▸ Source document
━━━━━━━━

Damascus: Internet Still Cut, Clashes Continue

Delegates from more than 60 countries, meanwhile, were gathering in Tokyo to find ways to step up the pressure on President Bashar al-Assad’s regime.
The Syrian Observatory for Human Rights said the road from the capital to Damascus airport had reopened, a day after fighting during which a bus carrying airport employees was hit by a shell, killing two people.
A security source also reported the deaths, blaming rebels for the shelling, but SyrianAir director Ghida Abdellatif said that the two employees had escaped with injuries.
The United Nations said four of its staffers were also wounded when their bus was targeted by gunfire on its way to the airport on Thursday.
Air traffic resumed on Friday and the 27-kilometre (17-mile) road between the airport and the capital reopened after a night of heavy clashes between rebels and troops in the area, airport sources said.
A military source in Damascus said the army had taken control of the western side of the road leading to the airport and a small portion on the east by dawn, allowing travellers to move through.
“But the most difficult part is yet to come. The army wants to take control of the eastern side, where there are thousands of terrorists and this will take several days,” he said, using the term regime officials use for rebel fighters.
At least 15 civilians were killed in a military offensive and clashes around Damascus on Friday, including in the southeast near the airport road and in Daraya to the southwest, the Observatory said.
Warplanes pounded the northeastern town of Irbin amid shelling of orchards in the south of the capital, all opposition strongholds where rebels have rear bases, it added.
The army, meanwhile, withdrew from Omar oil field, one of the last regime positions east of Deir Ezzor city near the Iraqi border, giving rebels control over the country’s major fields.
Rebels last week gained a huge stretch of territory east of Deir Ezzor city along the Iraqi border, now the largest outside government control.

━━━━━━━━

▸ Available data

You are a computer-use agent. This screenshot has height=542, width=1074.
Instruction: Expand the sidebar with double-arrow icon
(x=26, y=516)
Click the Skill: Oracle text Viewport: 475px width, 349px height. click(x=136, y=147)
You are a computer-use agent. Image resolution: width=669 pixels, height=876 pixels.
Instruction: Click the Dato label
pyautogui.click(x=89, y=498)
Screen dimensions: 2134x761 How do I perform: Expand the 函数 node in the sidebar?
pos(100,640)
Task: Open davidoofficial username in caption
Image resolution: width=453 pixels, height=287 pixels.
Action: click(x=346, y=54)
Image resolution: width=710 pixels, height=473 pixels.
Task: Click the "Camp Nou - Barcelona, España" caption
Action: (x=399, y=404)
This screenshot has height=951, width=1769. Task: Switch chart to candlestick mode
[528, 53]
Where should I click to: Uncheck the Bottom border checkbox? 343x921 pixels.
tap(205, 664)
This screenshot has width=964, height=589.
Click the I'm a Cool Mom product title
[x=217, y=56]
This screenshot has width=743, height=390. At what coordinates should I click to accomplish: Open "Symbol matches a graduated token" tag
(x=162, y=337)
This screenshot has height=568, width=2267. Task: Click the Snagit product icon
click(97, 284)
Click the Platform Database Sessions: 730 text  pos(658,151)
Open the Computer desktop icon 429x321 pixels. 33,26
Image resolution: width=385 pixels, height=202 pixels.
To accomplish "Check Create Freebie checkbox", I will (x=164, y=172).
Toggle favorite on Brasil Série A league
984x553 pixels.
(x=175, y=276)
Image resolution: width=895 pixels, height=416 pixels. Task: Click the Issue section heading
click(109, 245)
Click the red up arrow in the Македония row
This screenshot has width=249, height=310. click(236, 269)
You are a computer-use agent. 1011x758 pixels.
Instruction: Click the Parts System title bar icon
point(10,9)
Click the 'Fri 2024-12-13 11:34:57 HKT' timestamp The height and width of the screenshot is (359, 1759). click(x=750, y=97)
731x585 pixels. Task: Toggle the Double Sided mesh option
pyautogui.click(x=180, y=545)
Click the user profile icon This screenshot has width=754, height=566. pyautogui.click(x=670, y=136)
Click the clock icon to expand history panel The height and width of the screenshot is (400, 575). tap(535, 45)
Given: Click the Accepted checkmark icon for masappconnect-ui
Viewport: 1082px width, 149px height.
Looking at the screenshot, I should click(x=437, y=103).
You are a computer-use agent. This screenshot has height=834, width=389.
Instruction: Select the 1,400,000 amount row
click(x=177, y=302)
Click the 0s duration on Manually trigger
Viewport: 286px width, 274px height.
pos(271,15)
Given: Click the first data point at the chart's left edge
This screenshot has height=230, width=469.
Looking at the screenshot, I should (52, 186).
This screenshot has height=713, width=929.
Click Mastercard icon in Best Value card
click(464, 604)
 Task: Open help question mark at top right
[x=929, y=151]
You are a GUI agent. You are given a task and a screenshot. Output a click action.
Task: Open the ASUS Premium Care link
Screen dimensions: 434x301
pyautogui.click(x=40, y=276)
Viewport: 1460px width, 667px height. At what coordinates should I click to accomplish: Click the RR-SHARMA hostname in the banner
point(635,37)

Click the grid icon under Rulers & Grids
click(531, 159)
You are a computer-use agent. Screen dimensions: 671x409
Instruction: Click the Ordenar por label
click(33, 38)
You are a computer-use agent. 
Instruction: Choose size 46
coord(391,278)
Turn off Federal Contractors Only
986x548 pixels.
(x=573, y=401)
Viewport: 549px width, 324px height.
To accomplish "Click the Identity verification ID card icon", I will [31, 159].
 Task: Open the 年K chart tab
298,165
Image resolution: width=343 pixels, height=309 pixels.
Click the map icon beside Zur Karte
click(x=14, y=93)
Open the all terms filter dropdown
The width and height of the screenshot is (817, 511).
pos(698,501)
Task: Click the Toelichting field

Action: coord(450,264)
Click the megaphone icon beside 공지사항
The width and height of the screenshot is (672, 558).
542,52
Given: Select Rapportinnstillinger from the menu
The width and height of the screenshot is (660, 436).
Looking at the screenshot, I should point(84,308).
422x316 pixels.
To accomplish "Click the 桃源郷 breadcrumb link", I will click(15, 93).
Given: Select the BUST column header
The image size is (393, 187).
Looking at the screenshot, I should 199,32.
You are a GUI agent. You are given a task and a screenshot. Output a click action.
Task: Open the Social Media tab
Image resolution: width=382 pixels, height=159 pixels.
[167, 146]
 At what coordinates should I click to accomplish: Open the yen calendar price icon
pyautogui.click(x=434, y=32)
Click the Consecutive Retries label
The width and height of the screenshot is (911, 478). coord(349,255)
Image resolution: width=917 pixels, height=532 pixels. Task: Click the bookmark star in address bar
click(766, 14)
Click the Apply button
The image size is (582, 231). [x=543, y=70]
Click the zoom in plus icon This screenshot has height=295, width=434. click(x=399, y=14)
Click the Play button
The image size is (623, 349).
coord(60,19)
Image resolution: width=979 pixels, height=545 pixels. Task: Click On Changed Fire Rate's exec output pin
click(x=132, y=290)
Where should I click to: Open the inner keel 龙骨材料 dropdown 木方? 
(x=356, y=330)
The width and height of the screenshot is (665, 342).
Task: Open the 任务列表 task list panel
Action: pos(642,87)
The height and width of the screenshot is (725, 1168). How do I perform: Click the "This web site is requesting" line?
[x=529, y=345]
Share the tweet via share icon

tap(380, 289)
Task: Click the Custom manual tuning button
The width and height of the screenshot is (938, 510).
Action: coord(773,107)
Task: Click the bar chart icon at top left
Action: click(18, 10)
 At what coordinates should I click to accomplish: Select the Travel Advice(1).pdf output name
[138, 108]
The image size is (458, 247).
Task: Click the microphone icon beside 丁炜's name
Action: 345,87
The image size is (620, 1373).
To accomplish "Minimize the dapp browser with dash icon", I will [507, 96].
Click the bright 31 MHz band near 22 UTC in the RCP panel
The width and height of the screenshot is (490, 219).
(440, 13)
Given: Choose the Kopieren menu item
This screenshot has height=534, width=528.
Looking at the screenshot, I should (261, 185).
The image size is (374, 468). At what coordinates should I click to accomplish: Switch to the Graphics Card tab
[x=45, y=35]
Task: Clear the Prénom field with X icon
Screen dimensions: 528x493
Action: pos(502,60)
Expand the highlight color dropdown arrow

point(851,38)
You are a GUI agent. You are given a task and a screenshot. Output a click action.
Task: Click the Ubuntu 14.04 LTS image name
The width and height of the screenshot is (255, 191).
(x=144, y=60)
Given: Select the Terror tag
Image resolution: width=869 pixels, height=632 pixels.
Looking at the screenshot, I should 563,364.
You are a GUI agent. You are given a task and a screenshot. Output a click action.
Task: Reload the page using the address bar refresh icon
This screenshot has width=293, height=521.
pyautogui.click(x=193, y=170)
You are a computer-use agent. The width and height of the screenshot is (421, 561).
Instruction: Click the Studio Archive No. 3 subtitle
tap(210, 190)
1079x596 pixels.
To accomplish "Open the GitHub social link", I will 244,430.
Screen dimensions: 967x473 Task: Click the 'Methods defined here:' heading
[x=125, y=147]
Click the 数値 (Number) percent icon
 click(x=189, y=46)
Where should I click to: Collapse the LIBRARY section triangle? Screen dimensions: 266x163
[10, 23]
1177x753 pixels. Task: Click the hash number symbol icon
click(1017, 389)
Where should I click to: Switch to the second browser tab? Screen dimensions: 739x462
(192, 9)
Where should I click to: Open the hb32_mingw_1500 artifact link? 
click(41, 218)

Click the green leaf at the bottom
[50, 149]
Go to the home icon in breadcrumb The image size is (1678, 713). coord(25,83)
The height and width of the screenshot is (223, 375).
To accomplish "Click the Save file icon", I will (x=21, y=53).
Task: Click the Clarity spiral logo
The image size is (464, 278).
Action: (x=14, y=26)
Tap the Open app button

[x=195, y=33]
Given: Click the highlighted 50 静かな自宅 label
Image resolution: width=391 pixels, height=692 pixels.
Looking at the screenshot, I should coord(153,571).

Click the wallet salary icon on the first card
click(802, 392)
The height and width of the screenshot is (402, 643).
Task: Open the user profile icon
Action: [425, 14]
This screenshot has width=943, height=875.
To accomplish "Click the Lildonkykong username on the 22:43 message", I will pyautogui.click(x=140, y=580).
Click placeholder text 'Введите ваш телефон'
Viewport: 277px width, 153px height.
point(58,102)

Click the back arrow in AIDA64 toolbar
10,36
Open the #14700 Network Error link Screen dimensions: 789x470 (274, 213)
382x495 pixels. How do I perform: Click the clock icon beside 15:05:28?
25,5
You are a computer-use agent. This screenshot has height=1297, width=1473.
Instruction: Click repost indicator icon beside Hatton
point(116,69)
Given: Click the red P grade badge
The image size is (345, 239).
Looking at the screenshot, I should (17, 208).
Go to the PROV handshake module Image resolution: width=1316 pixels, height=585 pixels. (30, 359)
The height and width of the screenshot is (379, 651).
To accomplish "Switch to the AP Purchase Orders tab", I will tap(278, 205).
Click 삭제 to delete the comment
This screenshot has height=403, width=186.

━━━━━━━━

▸ Aim of the exercise
Reproduce the passage of the Damascus article from "The Syrian Observatory" up to and including "airport sources said.".

▸ Task solution
The Syrian Observatory for Human Rights said the road from the capital to Damascus airport had reopened, a day after fighting during which a bus carrying airport employees was hit by a shell, killing two people.
A security source also reported the deaths, blaming rebels for the shelling, but SyrianAir director Ghida Abdellatif said that the two employees had escaped with injuries.
The United Nations said four of its staffers were also wounded when their bus was targeted by gunfire on its way to the airport on Thursday.
Air traffic resumed on Friday and the 27-kilometre (17-mile) road between the airport and the capital reopened after a night of heavy clashes between rebels and troops in the area, airport sources said.